国际刑警总部的冷光灯下,沈昭的瞳孔缩成针尖。
她潜入证物室的速度比预期快三分钟,这要归功于傅筵礼在东翼制造的“煤气泄漏”。
1989号柜的电子锁在她自制的解码器前坚持了十二秒就败下阵来。
牛皮纸袋里只有一张老照片和几页泛黄的报告。
照片里四个男人站在某艘游艇甲板上握手,其中两人她认得——年轻时的傅父和沈父。
报告上的“OperationBlackTide”字样被红笔圈起,旁边批注着某个瑞士银行帐号。
“找到有趣的东西了?”
沈昭猛地转身,匕首已滑入掌心,却在看清楚来人后松懈下来。
傅筵礼无声无息地出现在通风口,制服肩章沾着血迹。
他走近时,她闻到硝烟和薄荷糖的味道——他杀人后总爱嚼薄荷糖。
“你看。”她将照片推过去,指尖点在照片角落。傅筵礼呼吸一滞,那个模糊人影手上的戒指,正是当今国际刑警亚洲负责人李正勋的家徽。
他们头顶突然传来警报声,傅筵礼迅速关掉证物柜:“走,他们发现尸体了。”他拉着沈昭钻入通风管,却在拐弯处猛地刹住。
沈昭顺着他视线看去——通风管尽头焊着全新的铁栅栏。
“陷阱。”傅筵礼冷笑,从战术腰带抽出微型爆破胶。
沈昭却按住他手腕,从发髻抽出一根钢针。
三十秒后,栅栏锁应声而开,她回头对傅筵礼挑眉:“你太依赖炸药了。”
他们从地下停车场逃离时,傅筵礼的摩托车引擎咆哮如野兽。
沈昭紧贴在他背后,照片和报告就塞在她胸衣里,被体温烘得发烫。
后视镜里,警车的红蓝灯光正在逼近。
“抱紧。”傅筵礼突然急转弯冲进窄巷,沈昭感觉子弹擦过她发梢。
她单手解开自己皮带扣,往后一甩——特制的钢珠在路面爆开,追击的警车轮胎发出刺耳摩擦声。

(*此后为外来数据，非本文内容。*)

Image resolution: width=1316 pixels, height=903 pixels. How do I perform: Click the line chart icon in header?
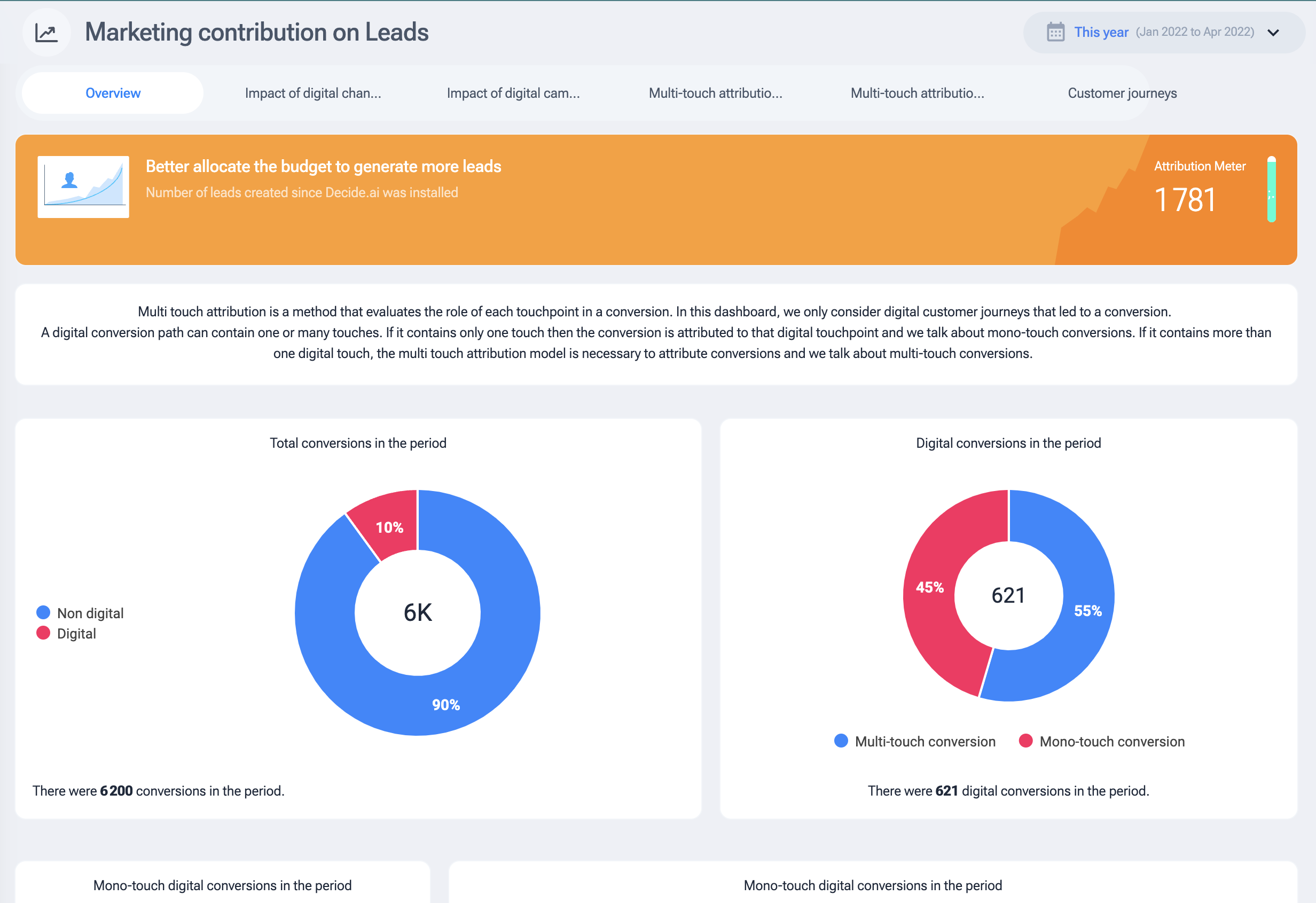point(46,32)
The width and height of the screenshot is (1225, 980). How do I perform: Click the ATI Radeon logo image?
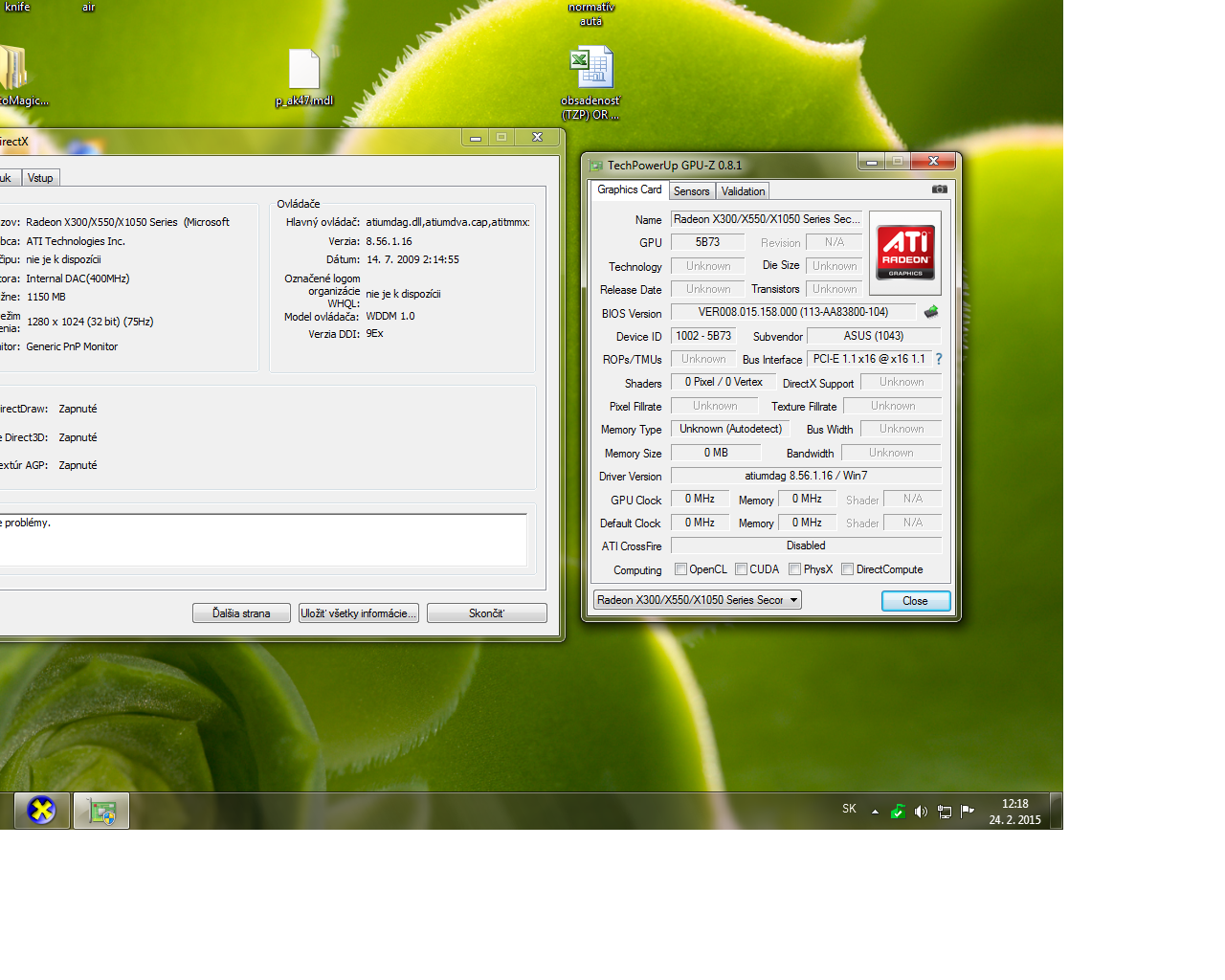tap(905, 253)
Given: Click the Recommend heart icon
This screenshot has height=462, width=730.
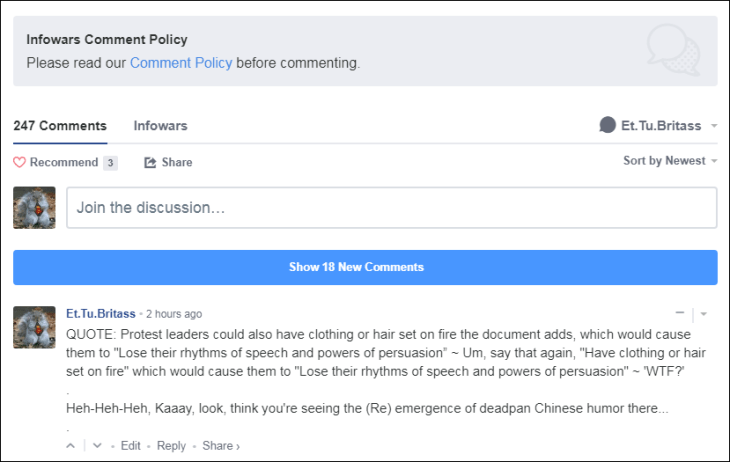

当摩托车冲进维多利亚港的晨雾中时,沈昭咬着傅筵礼耳垂说:“照片里还有个人你没注意到。”她感觉他背部肌肉瞬间紧绷,“俄罗斯军火商伊戈尔——我上个月杀的那个老头,是他亲哥哥。”
傅筵礼的刹车声划破码头寂静。他摘下头盔转身看她,眼底翻涌着沈昭读不懂的情绪:“你早就知道?”
海鸥在他们头顶盘旋,沈昭抚平制服皱褶:“只知道片段。”她直视他眼睛,“现在我们有完整拼图了——当年是四方联手做局害死你全家。傅家、沈家、国际刑警、俄罗斯黑帮。”
潮水拍打堤岸的声音突然变得震耳欲聋。
傅筵礼的手按在腰间枪套上,指节发白。
沈昭纹丝不动,任海风吹乱她额前碎发。
这一刻他们之间绷紧的弦,比任何一次枪口相对时都要危险。
“回基地。”傅筵礼最终松开枪,声音冷得像西伯利亚冻土,“我要看完整报告。”
沈昭默默跟上,右手始终贴着大腿外侧的匕首。她没告诉他的是,那份报告最后一页的批注笔迹,像极了她父亲的手书。